━━━ EXTRACTED ENTRIES ━━━

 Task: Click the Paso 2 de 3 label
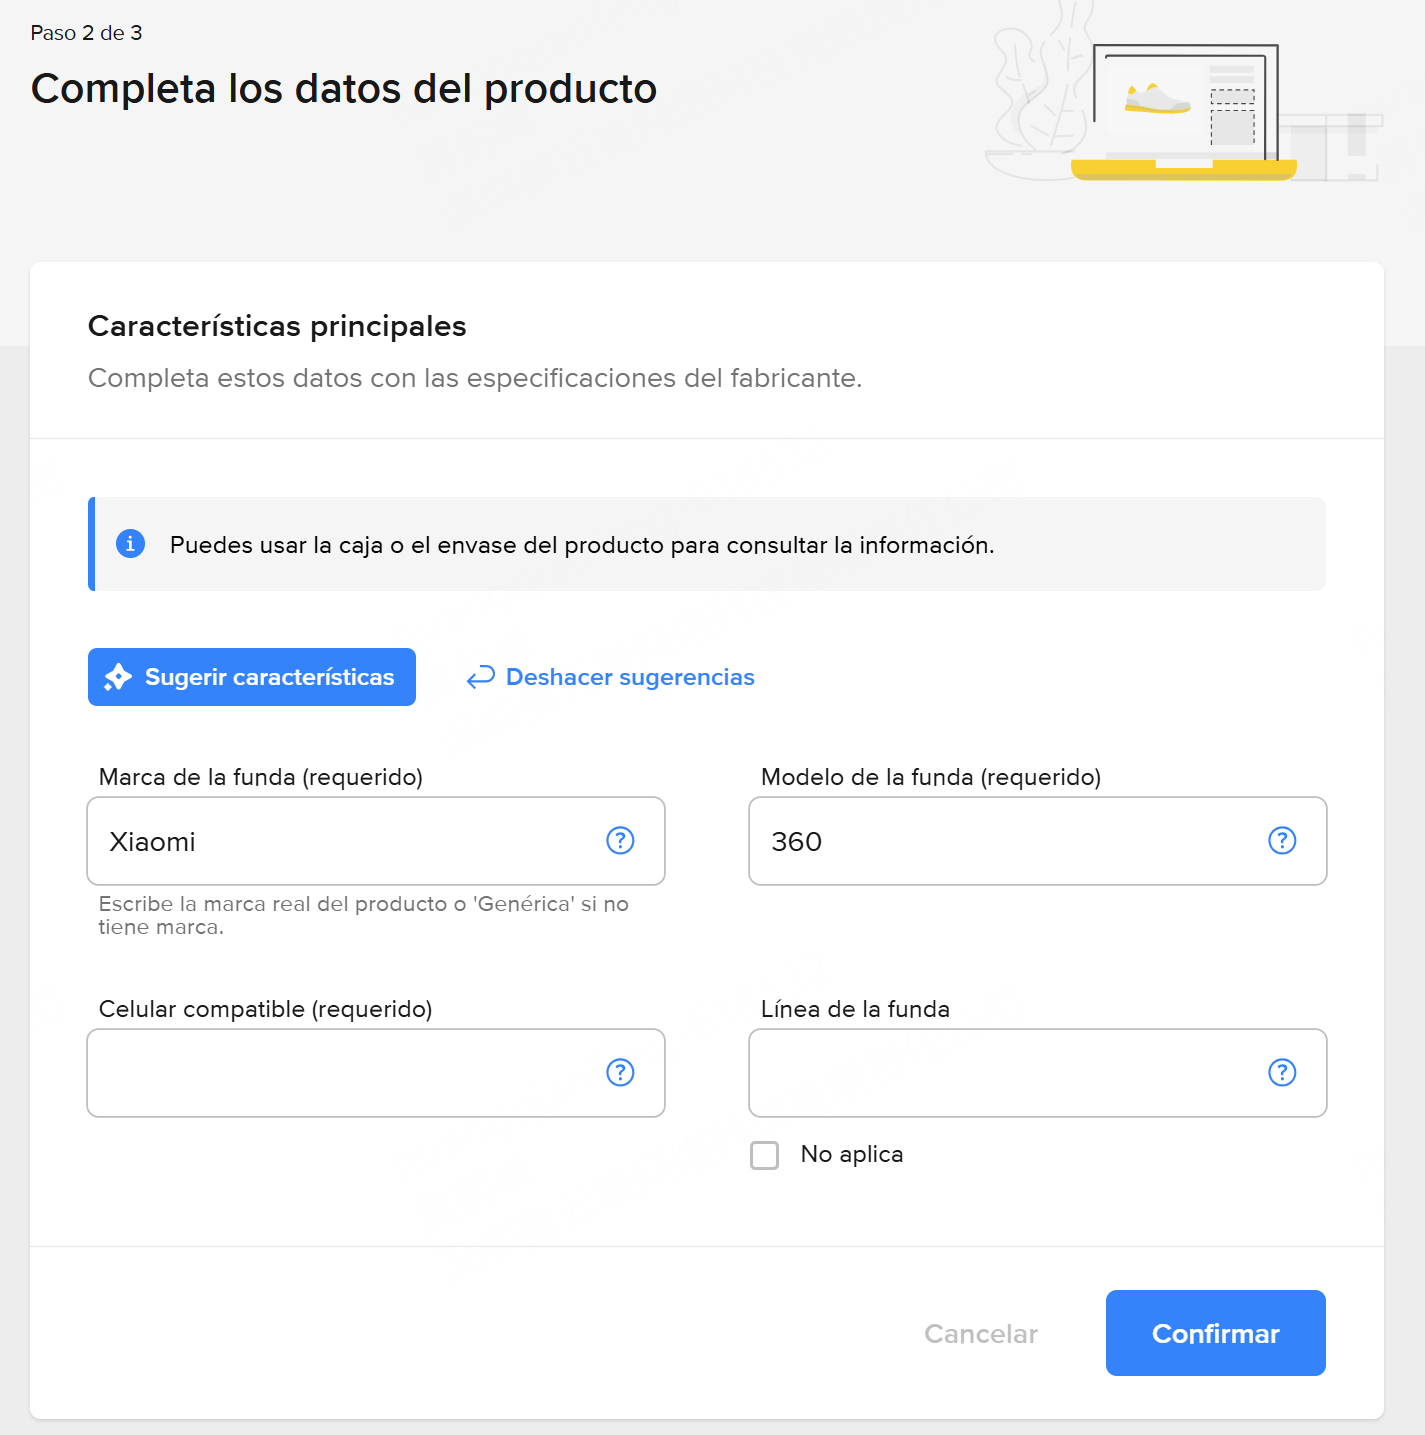(x=86, y=32)
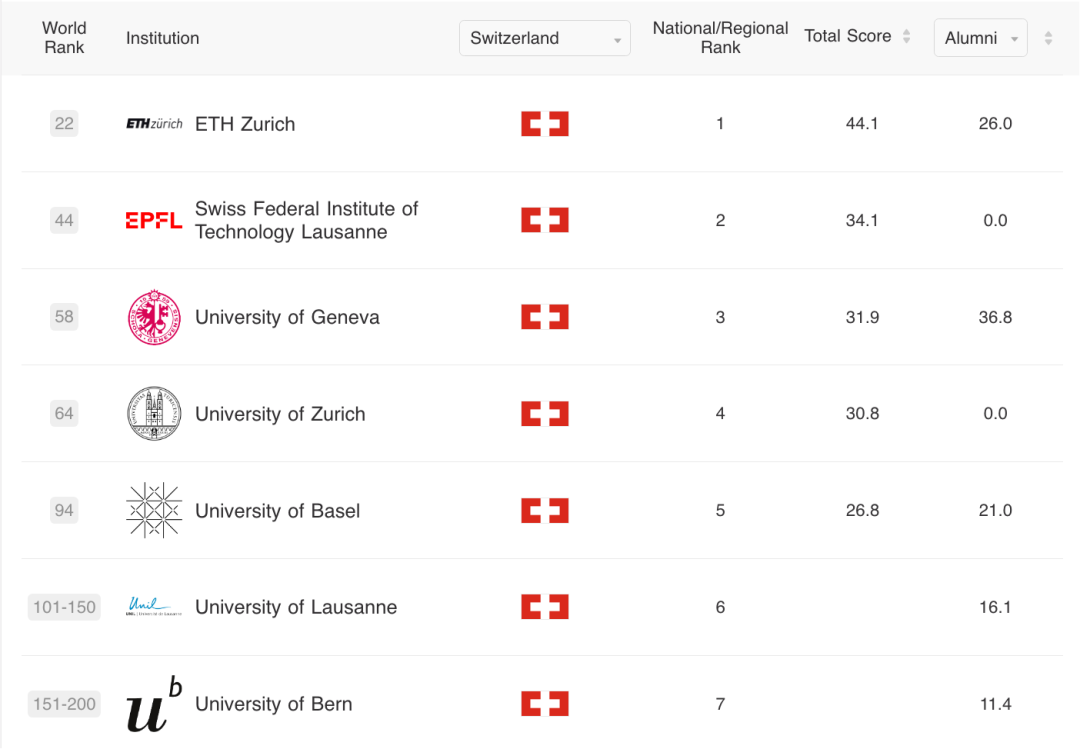Open Swiss Federal Institute of Technology Lausanne
This screenshot has width=1080, height=749.
pos(307,220)
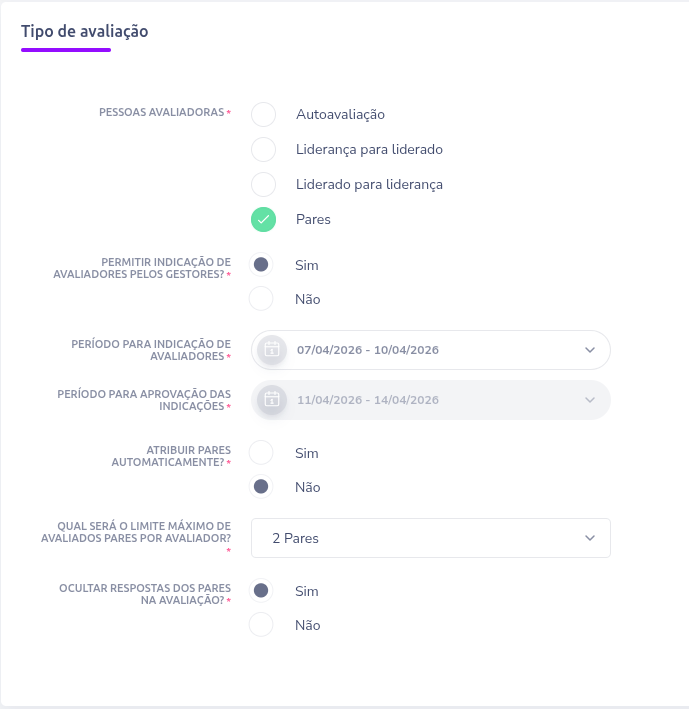
Task: Select Não for atribuir pares automaticamente
Action: (x=261, y=487)
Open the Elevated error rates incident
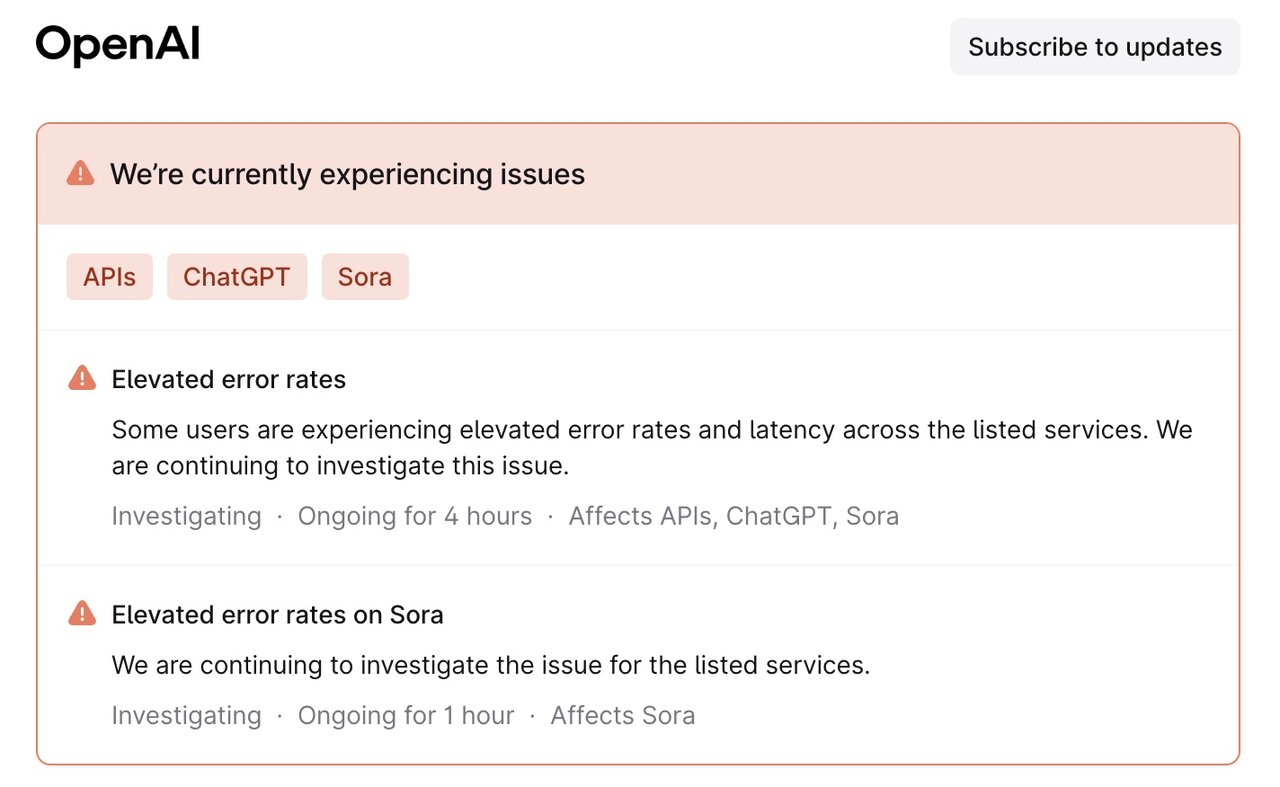This screenshot has width=1280, height=787. 229,380
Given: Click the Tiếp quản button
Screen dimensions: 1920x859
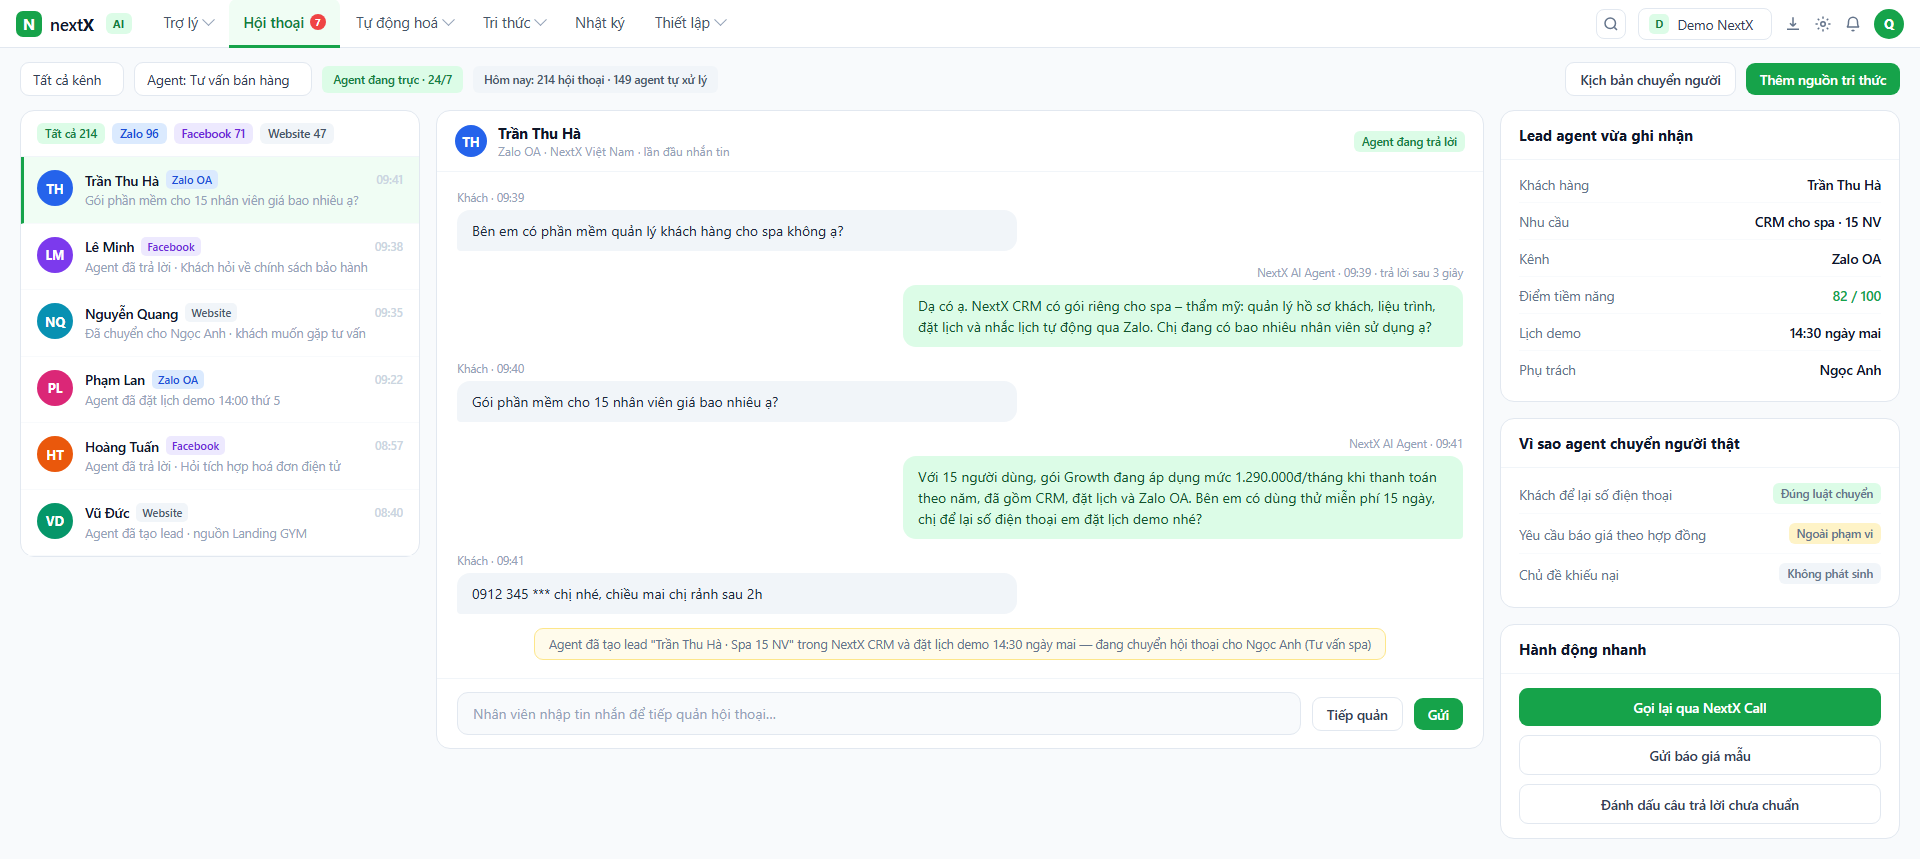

━━━

◆ WORK ORDER:
Only the records themselves, retyped exactly, belong in the answer; please leave all images behind.

◆ TASK SOLUTION:
 Task: Click the Paso 2 de 3 label
(x=86, y=32)
Open Swiss Federal Institute of Technology Lausanne
This screenshot has width=1080, height=749.
pos(307,220)
Task: Select Não for atribuir pares automaticamente
Action: (x=261, y=487)
Open the Elevated error rates incident
This screenshot has width=1280, height=787. 229,380
Given: Click the Tiếp quản button
Screen dimensions: 1920x859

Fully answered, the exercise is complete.